Over the last two years, families across the country have been hit hard by the impact of the pandemic.
With people not able to see loved ones, schools being closed and lines of support difficult to access, communities across Wales have found other ways to support one another during these most testing of times. This is even truer for fostering families.
Many have used this difficult period as an opportunity to create an altogether more positive ‘new normal’ - not only in their lives but in the lives of local children. According to Foster Wales, over 350 families in Wales started fostering with their local authority during the Covid-19 pandemic.
This Foster Care Fortnight (9-22 May) Foster Wales wants to celebrate the difference that foster carers have made to children’s lives in Carmarthenshire. From foster carers who have shown dedication over many years to those just starting their fostering journey to help give children a better future.
Foster Care Fortnight is the UK’s biggest foster care awareness raising campaign, delivered by leading fostering charity, The Fostering Network. This year’s theme is 'fostering communities' and the campaign will focus on the commitment, passion and dedication of foster carers.
It hopes to shine a light on the many ways people in the fostering community have supported each other during the Covid-19 pandemic – and to highlight the need for more dedicated foster carers.

**Listed records**
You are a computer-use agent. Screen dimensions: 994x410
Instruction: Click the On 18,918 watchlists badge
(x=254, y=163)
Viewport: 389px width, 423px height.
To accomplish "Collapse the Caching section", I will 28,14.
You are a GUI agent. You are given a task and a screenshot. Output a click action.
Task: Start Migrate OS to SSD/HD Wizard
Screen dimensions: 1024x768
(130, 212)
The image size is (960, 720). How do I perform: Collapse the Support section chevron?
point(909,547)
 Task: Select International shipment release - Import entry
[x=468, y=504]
--
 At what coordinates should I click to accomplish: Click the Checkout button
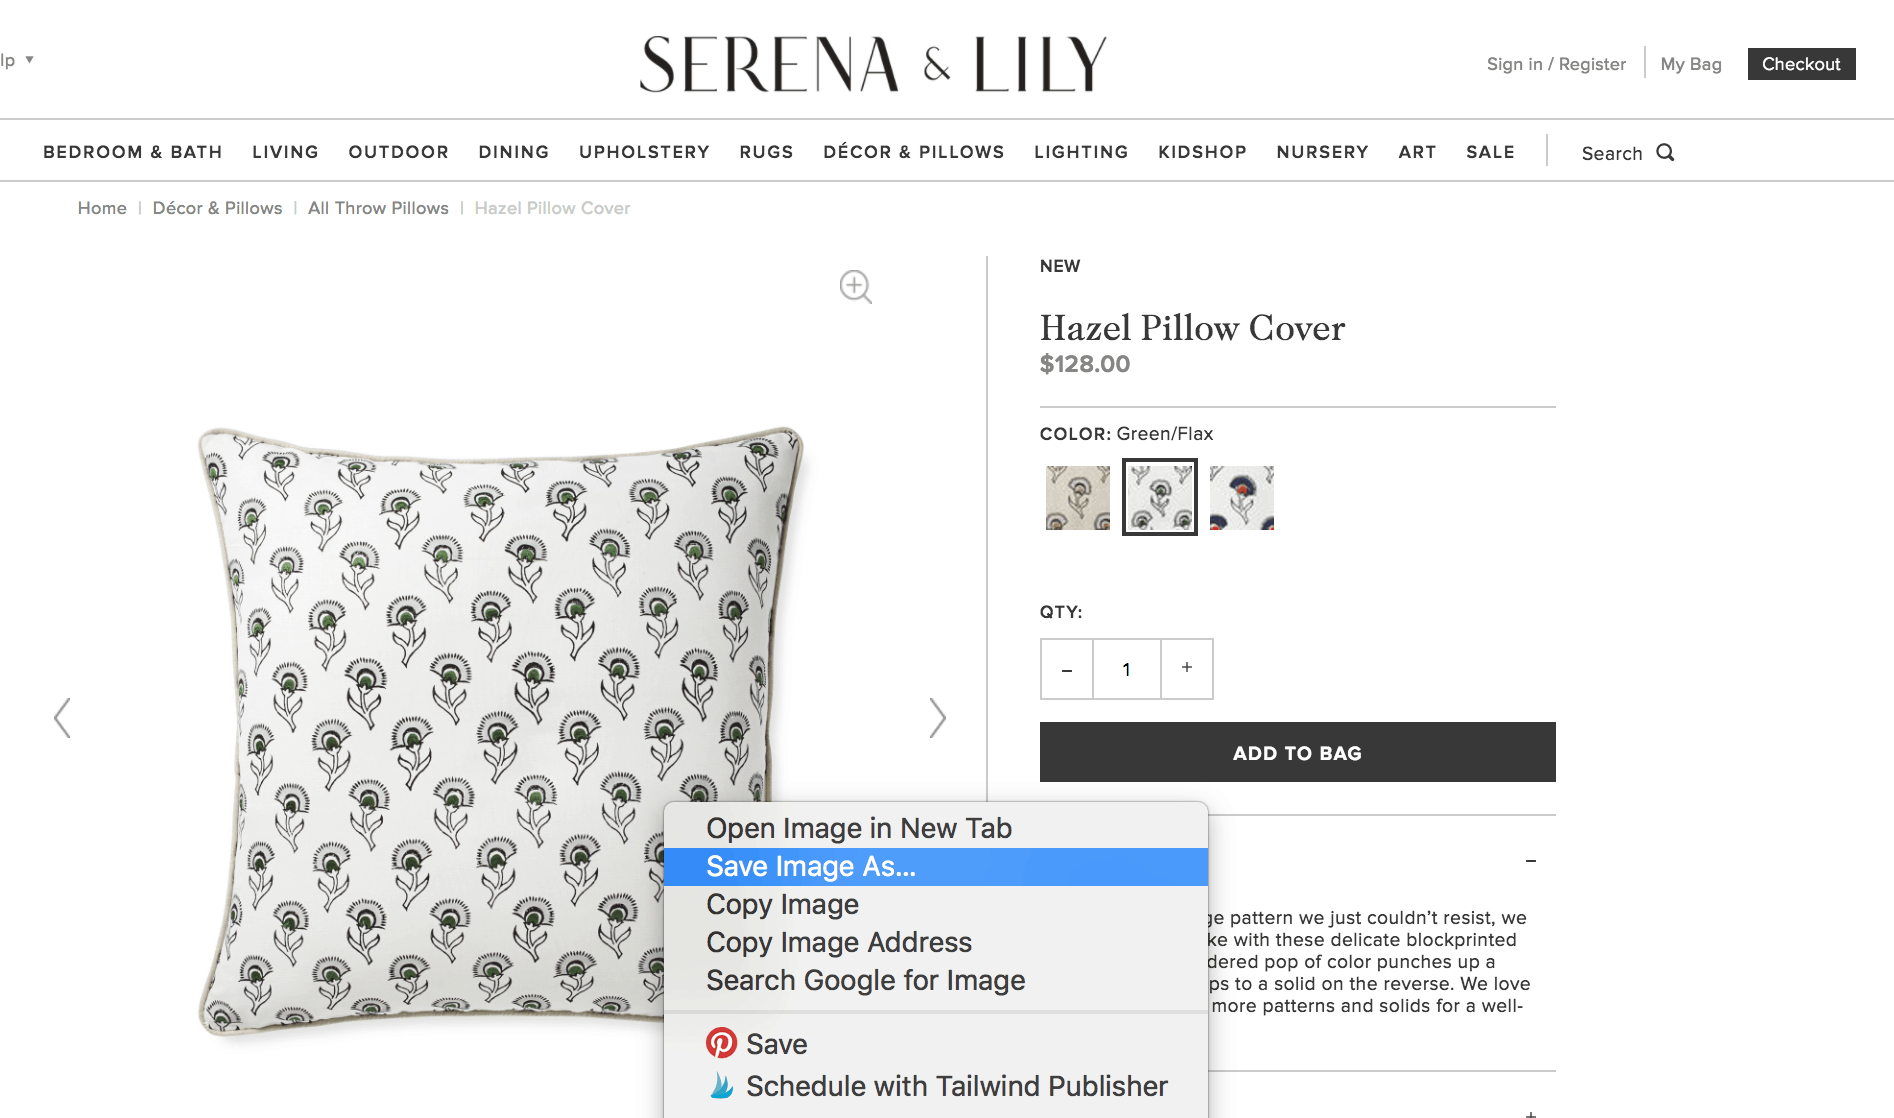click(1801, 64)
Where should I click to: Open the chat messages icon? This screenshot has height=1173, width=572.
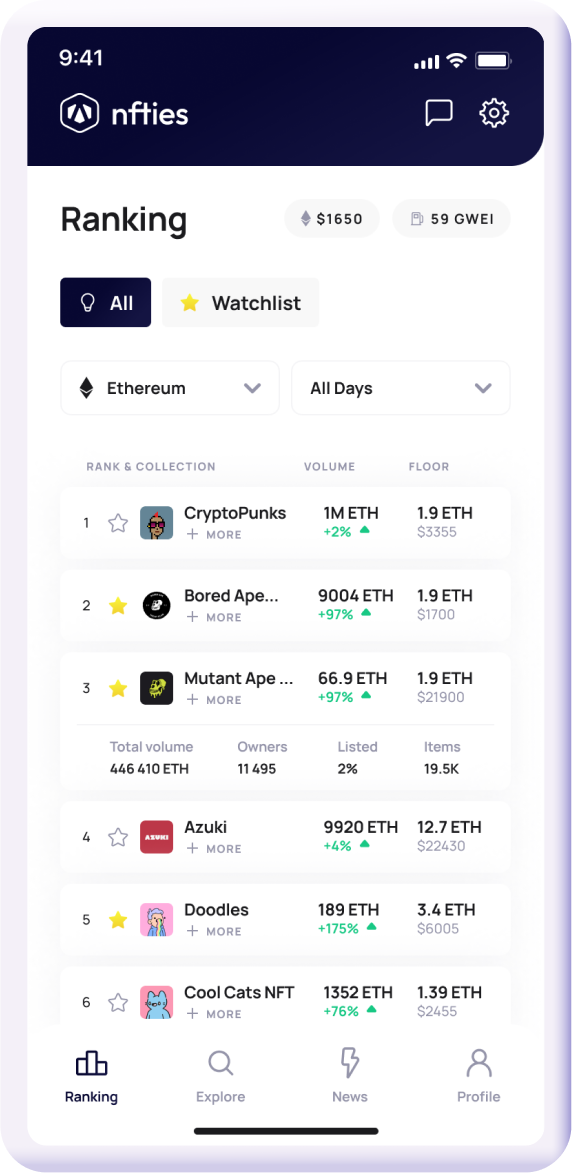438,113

**What you should do**
Set down the complete passage on Foster Care Fortnight word for word. The material has nothing to do with the passage on Foster Care Fortnight.

**Answer for the task**
Over the last two years, families across the country have been hit hard by the impact of the pandemic.
With people not able to see loved ones, schools being closed and lines of support difficult to access, communities across Wales have found other ways to support one another during these most testing of times. This is even truer for fostering families.
Many have used this difficult period as an opportunity to create an altogether more positive ‘new normal’ - not only in their lives but in the lives of local children. According to Foster Wales, over 350 families in Wales started fostering with their local authority during the Covid-19 pandemic.
This Foster Care Fortnight (9-22 May) Foster Wales wants to celebrate the difference that foster carers have made to children’s lives in Carmarthenshire. From foster carers who have shown dedication over many years to those just starting their fostering journey to help give children a better future.
Foster Care Fortnight is the UK’s biggest foster care awareness raising campaign, delivered by leading fostering charity, The Fostering Network. This year’s theme is 'fostering communities' and the campaign will focus on the commitment, passion and dedication of foster carers.
It hopes to shine a light on the many ways people in the fostering community have supported each other during the Covid-19 pandemic – and to highlight the need for more dedicated foster carers.